WORK TO DO:
Repeat word for word everything in the suburban sprawl review from "The Bulldozer in" down to "cloth $55.00, paper $20.00.".

PROVIDED TEXT:
[START]
The Bulldozer in the Countryside: Suburban Sprawl and the Rise of American Environmentalism
By Adam Rome. Cambridge, UK, and New York: Cambridge University Press, 2001; 299 pp., photographs, notes; cloth $55.00, paper $20.00.
During the post-World War II era, the concept of the "suburb" came to define the American character. The mass media embraced this form of development as quintessentially American. Magazines, television, and movies popularized a fictionalized, sanitized (mostly inaccurate) conceptualization of the "burbs." Following World War II, the Federal Government promoted home ownership through low-interest loans, implemented economic policies that created favorable conditions for the residential construction industry, and established transportation policy that encouraged highways over rail. Public policy and popular culture were the driving forces. People moved in droves to newly urbanizing communities beyond cities, leaving behind central cities and rural areas.
Over the second half of the 20th century, manifestations of large-scale development intruded upon historic land use patterns and significantly altered the country's cultural and natural landscape. The result was the rapid, homogeneous urbanization of great swaths of the United States, forever altering their unique built and natural attributes. This is "suburban sprawl," which started in earnest with the post-war building boom and continues today at great cost to the cultural landscape and the environment.
[END]
DATA SUPPLIED:
[START]
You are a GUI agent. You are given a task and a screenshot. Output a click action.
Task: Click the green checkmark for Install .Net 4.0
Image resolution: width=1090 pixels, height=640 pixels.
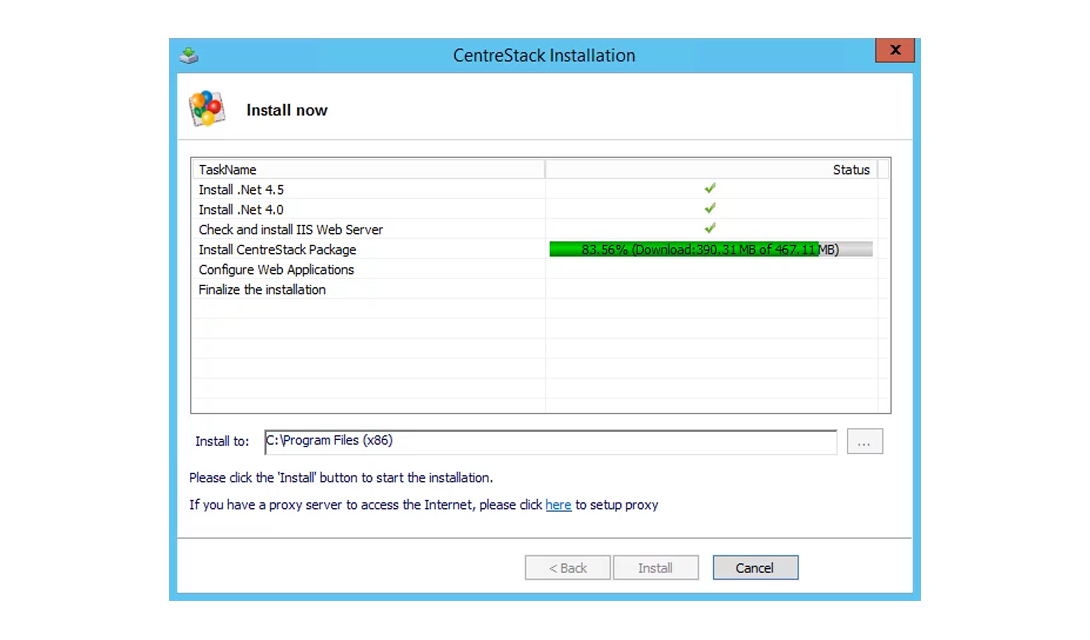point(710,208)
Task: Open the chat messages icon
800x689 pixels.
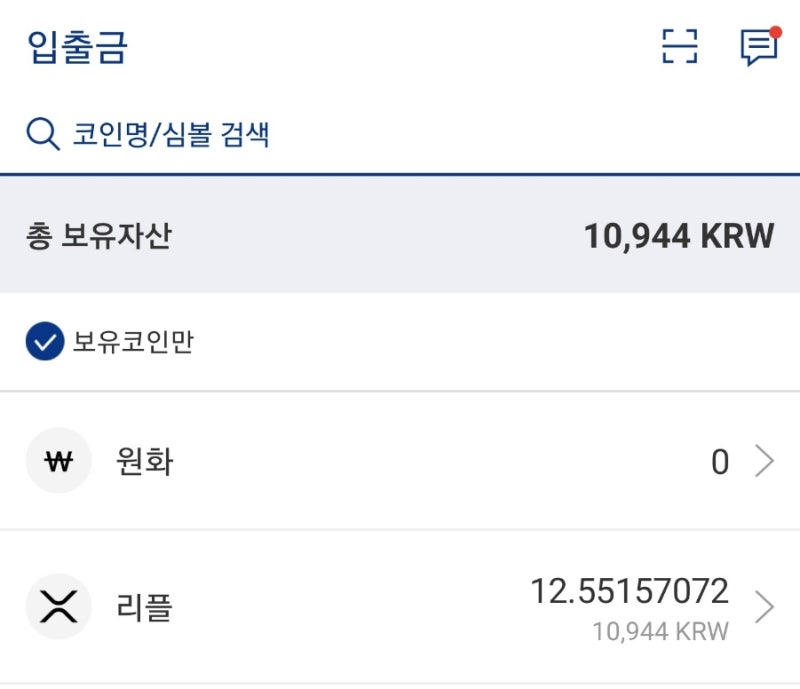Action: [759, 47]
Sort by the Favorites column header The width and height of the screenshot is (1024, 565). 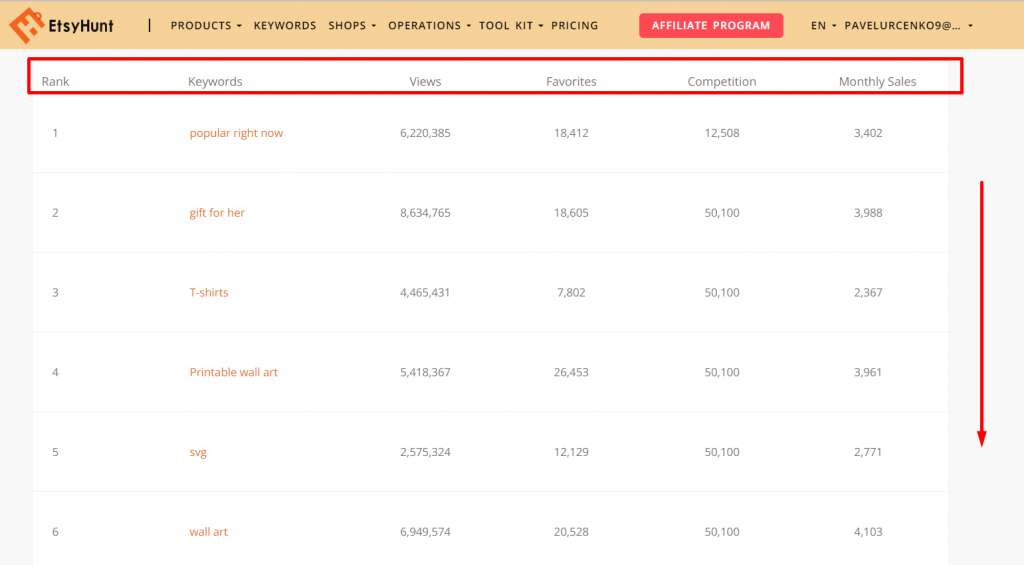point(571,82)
[END]
[START]
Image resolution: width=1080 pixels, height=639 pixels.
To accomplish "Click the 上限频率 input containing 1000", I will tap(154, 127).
[END]
WORKED SOLUTION:
The Bulldozer in the Countryside: Suburban Sprawl and the Rise of American Environmentalism
By Adam Rome. Cambridge, UK, and New York: Cambridge University Press, 2001; 299 pp., photographs, notes; cloth $55.00, paper $20.00.